SA police are investigating the fiery crash that killed a truck driver in Victoria near the Bordertown checkpoint where motorists queued to cross before borders closed at midnight.
Even though Victorian Police are looking into the death, SA Police Commissioner Grant Stevens said he instigated an inquiry into how the state’s border checkpoints were managed.
He said a traffic management expert was deployed with a senior police officer to make sure the current set up was appropriate.
Mr Stevens said it was not fair to speculate if a lack of resources at the Bordertown checkpoint led to the fatality.
“I think we should conduct our inquiries and provide factual information based on the information that we’re able to obtain and be clear in our assessment as to what the circumstances were,” he said.

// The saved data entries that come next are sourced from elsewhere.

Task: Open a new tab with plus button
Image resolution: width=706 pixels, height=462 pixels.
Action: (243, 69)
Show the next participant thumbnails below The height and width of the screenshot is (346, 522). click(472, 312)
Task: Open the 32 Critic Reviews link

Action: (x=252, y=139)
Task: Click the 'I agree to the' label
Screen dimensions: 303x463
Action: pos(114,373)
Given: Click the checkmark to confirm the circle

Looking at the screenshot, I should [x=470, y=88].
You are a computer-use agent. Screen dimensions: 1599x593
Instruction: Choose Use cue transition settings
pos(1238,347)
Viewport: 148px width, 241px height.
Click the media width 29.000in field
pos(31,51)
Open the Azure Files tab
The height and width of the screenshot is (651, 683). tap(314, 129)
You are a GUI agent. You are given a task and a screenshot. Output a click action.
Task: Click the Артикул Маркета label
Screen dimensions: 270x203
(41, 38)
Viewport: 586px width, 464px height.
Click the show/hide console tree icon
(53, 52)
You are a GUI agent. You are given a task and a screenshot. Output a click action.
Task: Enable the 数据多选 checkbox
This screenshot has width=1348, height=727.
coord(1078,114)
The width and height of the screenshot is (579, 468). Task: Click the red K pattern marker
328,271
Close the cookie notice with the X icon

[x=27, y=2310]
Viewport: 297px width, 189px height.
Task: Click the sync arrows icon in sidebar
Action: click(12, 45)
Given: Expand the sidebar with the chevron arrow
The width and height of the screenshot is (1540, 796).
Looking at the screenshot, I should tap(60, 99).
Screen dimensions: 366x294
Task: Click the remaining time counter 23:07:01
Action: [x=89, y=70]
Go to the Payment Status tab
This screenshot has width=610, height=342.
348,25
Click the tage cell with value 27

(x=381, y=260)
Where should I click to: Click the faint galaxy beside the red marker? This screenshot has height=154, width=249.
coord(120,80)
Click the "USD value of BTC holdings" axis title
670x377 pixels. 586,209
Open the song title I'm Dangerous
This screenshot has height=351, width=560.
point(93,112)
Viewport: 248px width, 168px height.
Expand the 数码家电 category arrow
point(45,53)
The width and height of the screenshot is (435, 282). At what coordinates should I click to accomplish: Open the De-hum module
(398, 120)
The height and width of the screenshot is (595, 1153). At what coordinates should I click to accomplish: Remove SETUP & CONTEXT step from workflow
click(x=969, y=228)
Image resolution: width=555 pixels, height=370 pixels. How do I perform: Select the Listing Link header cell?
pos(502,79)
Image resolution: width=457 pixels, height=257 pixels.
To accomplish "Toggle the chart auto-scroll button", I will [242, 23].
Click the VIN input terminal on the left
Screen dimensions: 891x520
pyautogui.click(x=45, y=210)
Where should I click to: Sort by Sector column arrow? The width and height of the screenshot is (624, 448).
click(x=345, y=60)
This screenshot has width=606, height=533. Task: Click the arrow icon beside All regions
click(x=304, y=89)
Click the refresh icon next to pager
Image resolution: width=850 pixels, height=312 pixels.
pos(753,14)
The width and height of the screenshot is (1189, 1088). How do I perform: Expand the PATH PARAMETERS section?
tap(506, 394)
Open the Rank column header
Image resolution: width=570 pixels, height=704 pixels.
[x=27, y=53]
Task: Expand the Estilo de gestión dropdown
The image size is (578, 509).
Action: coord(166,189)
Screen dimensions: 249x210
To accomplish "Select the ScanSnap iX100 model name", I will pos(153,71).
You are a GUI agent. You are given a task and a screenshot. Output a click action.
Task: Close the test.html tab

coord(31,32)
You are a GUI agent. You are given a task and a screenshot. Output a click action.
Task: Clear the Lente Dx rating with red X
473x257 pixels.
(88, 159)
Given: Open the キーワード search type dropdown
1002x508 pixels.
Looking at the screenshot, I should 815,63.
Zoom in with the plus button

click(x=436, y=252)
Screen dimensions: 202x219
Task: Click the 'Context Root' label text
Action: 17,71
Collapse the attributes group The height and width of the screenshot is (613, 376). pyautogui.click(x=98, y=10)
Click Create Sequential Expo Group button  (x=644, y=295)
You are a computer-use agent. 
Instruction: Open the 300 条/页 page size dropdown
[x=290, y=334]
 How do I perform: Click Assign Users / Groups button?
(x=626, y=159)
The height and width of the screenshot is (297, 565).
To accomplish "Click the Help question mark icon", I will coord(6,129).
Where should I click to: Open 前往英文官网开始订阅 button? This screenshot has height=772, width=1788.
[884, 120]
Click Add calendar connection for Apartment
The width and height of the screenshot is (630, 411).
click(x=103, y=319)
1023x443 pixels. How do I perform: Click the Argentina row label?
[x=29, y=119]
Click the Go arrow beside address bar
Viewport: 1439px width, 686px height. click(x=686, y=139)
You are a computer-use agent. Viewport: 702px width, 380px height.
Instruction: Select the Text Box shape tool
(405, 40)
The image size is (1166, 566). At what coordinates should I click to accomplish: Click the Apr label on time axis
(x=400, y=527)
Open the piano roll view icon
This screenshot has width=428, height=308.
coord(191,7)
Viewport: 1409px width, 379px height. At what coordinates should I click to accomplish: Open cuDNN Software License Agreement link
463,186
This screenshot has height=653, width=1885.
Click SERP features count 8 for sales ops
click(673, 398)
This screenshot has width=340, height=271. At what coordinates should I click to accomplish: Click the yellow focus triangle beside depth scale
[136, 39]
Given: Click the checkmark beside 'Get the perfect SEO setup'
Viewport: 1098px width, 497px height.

“Any loss of life on our roads is a tragedy and impacts on so many people.
“This truck driver’s family is now grieving and the people he works with, his friends, his colleagues are all experiencing significant loss.”
The three trucks collided along the Western Highway in Victoria, which is the continuation of the Duke highway in SA.
Just before 2.30am, one truck crashed into the rear of another station truck and hit into a third about 5km east of the border.
All three vehicles burst into flames.
Premier Steven Marshall and SA chief public health officer Nicola Spurrier both offered condolences during a press conference on Thursday afternoon.
It was also announced travellers from NSW and Western Australia would longer need to undergo mandatory COVID-19 testing upon arrival into SA.
Mr Marshall said the changes would come into effect from midnight on Saturday.
It comes as SA closed its border with Greater Melbourne at 12.01am on Thursday.
“We know this (the UK) variant is at least 50 to 70 per cent more transmissible so for people who have been to Victoria, have come across the border and are not in quarantine, it is very important that you all take a look at the DHHS (Department of Health and Human Services) website regularly,” Professor Spurrier said.
Professor Spurrier praised her Victorian counterparts for their contact tracing and felt “positive that things would settle down fairly quickly”.
She said the state usually looked for 14 days of no locally acquired cases before easing border restrictions but said it may not be necessary with Greater Melbourne.
“It’s too early to say how long we’ll have that border up for and it will depend on how things go over the next couple of days,” Professor Spurrier said.
“I’m feeling relatively confident, as we’re getting more and more information from Victoria. I’m hopeful that this will settle down.”